It's sounds as if this for auditing purposes.  If that's the case then
you may find this helpful ...
http://nhforge.org/wikis/howtonh/creating-an-audit-log-using-nhibernate-events.aspx


On Oct 2, 10:48 pm, David Archer <[email protected]> wrote:
> (Cross posting from a question I asked on StackOverflow earlier today.

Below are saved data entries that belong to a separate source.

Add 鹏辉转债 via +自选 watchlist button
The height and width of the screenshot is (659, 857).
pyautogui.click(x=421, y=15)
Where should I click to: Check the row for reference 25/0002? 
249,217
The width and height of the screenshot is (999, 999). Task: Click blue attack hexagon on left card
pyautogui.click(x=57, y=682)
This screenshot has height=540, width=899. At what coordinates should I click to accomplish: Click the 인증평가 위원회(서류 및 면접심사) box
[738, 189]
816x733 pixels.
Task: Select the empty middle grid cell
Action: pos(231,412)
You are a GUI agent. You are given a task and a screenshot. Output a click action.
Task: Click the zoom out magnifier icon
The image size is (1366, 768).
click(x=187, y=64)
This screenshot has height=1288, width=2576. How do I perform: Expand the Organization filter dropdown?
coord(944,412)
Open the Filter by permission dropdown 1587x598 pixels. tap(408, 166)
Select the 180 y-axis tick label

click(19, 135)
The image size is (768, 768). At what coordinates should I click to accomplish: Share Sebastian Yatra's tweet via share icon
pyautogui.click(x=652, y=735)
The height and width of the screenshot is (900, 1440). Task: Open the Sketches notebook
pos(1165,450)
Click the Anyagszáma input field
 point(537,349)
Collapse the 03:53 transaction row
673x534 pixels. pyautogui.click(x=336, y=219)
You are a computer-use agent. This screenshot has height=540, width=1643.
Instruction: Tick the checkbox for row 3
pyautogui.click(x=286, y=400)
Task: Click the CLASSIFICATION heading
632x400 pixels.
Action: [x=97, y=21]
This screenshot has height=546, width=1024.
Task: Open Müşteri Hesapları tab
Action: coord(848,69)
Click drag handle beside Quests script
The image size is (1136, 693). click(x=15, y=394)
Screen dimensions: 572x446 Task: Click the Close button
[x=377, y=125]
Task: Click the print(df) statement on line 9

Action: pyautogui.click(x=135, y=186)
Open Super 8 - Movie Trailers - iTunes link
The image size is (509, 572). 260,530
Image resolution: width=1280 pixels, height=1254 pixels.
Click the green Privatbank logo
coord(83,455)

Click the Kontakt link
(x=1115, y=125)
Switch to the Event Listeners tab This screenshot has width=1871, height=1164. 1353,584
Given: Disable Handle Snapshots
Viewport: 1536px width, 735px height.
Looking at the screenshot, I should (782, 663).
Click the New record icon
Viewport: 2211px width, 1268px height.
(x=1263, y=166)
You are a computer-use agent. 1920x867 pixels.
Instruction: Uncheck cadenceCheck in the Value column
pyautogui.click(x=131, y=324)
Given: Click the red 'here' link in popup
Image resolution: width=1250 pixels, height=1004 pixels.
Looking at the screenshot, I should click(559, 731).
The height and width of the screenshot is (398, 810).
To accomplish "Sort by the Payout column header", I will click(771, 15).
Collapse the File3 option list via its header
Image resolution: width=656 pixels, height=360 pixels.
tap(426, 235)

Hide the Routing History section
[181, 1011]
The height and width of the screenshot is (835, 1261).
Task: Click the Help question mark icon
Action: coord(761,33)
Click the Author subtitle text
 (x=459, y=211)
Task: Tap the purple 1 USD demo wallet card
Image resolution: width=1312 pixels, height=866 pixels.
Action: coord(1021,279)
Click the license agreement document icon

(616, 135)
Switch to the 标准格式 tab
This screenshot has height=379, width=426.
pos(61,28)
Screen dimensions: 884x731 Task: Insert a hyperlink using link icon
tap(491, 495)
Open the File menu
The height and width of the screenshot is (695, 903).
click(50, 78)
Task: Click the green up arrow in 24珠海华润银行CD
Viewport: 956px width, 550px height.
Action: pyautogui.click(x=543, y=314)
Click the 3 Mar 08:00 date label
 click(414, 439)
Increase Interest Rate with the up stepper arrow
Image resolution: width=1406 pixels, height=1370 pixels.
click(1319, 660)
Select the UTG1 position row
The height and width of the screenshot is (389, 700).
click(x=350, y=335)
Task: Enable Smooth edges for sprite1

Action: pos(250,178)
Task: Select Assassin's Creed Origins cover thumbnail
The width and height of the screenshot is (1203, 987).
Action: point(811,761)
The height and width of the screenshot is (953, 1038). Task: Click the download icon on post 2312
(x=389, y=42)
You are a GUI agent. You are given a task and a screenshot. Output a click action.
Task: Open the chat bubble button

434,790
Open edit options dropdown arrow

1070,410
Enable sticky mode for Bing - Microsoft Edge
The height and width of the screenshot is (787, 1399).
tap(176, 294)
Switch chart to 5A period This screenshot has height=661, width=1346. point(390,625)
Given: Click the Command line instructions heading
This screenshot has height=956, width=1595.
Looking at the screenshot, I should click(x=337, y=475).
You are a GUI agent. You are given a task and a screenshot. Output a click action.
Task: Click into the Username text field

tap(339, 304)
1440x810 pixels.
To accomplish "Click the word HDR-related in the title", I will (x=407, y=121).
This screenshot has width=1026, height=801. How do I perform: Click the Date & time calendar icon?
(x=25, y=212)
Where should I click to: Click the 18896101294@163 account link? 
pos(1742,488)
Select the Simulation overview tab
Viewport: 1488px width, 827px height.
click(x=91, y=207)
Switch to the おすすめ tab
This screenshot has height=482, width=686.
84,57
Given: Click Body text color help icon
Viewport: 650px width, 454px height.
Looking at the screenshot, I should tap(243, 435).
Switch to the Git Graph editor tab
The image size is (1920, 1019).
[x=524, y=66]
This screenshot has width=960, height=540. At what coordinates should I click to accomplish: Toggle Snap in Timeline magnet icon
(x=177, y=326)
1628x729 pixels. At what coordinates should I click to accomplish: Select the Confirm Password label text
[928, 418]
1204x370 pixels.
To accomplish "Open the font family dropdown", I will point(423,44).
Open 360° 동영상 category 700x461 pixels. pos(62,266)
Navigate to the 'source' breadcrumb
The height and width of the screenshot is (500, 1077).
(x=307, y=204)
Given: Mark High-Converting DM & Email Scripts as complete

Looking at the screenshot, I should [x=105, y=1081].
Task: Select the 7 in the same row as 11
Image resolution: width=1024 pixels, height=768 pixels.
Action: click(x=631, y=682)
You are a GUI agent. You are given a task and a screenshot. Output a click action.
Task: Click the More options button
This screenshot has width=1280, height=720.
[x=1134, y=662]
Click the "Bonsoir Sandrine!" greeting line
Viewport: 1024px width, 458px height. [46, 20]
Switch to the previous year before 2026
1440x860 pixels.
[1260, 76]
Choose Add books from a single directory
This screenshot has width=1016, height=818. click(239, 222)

> Feel free to answer there or answer here in the newsgroup.)
>
> http://stackoverflow.com/questions/1511348/how-can-i-do-generic-field...
>
> In my application, I've got a few different types of entities that I
> have a requirement to do field-level change tracking on. I've googled
> for this and only can come up with examples on doing simple "Date
> Inserted" and "Date Updated" audit tracking where you just modify
> fields on the entity being persisted already. My requirements are more
> complex because:
>
> 1. I need to create new entities representing the changes not just
> modify fields on the entity being saved (as with the Date Inserted,
> Date Updated examples I've found)
> 2. I need to save these new entities to the DB in the same transaction
> updating the tracked entity
> 3. I need to track changes to collections of ValueObjects attached to
> the tracked entity
> 4. I don't want to have to write seperate logging code for every
> tracked entity
>
> Example code:
>
> public interface ITrackChanges {}
> {
>
> }
>
> public class Account : ITrackChanges
> {
>     public int Id;
>     public string AccountNumber;
>     public string CustomerName;
>     public string CustomerAddress;
>
> }
>
> public class Computer : ITrackChanges
> {
>     public int Id;
>     public string AssetTag;
>     public string SerialNumber;
>     public IEnumerable<IPAddress> IPAddresses;
>
> }
>
> public class IPAddress : ValueObject
> {
>     public string Address;
>
> }
>
> Whenever any of the values of an Account or Computer object changes or
> the list of IPAddresses associated with a Computer object changes, I
> need to create and save these entity change records:
>
> public class EntityChange
> {
>     public string EntityType;
>     public string EntityId;
>     public string PropertyName;
>     public string OldValue;
>     public string NewValue;
>
> }
>
> Each tracked entity implements the ITrackChanges marker interface and
> each value object inherits from the ValueObject base class. The value
> objects are mapped as components in NHibernate.
>
> As an example of what I'm looking to get as the end result, if I
> update the Computer object with Id 1 and change the AssetTag from
> "ABC123" to "ABC124" and change the list of IP addresses from
> { "1.2.3.4" } to { "1.2.3.4" , "1.2.3.5" }, I should get 2
> EntityChange records:
>
> EntityChange #1
> {
>     EntityType = "Computer"
>     EntityId = 1
>     PropertyName = "AssetTag"
>     OldValue = "ABC123"
>     NewValue = "ABC124"
>
> }
>
> EntityChange #2
> {
>     EntityType = "Computer"
>     EntityId = 1
>     PropertyName = "IPAddresses"
>     OldValue = "1.2.3.4"
>     NewValue = "1.2.3.4, 1.2.3.5"
>
> }
>
> Any ideas on the best way to implement this? From my reading of the
> docs, it looks like I need to write an interceptor and/or event
> listener but I haven't been able to find any examples beyond some that
> just modify the entity being updated. Example code is definitely
> welcome in any responses.
>
> Am I wrong in assuming that this should be something supported by
> NHibernate? I was able to implement this in a previous application
> that used LLBLGen as the ORM but this is the first time I've had to
> implement this in an application using NHibernate.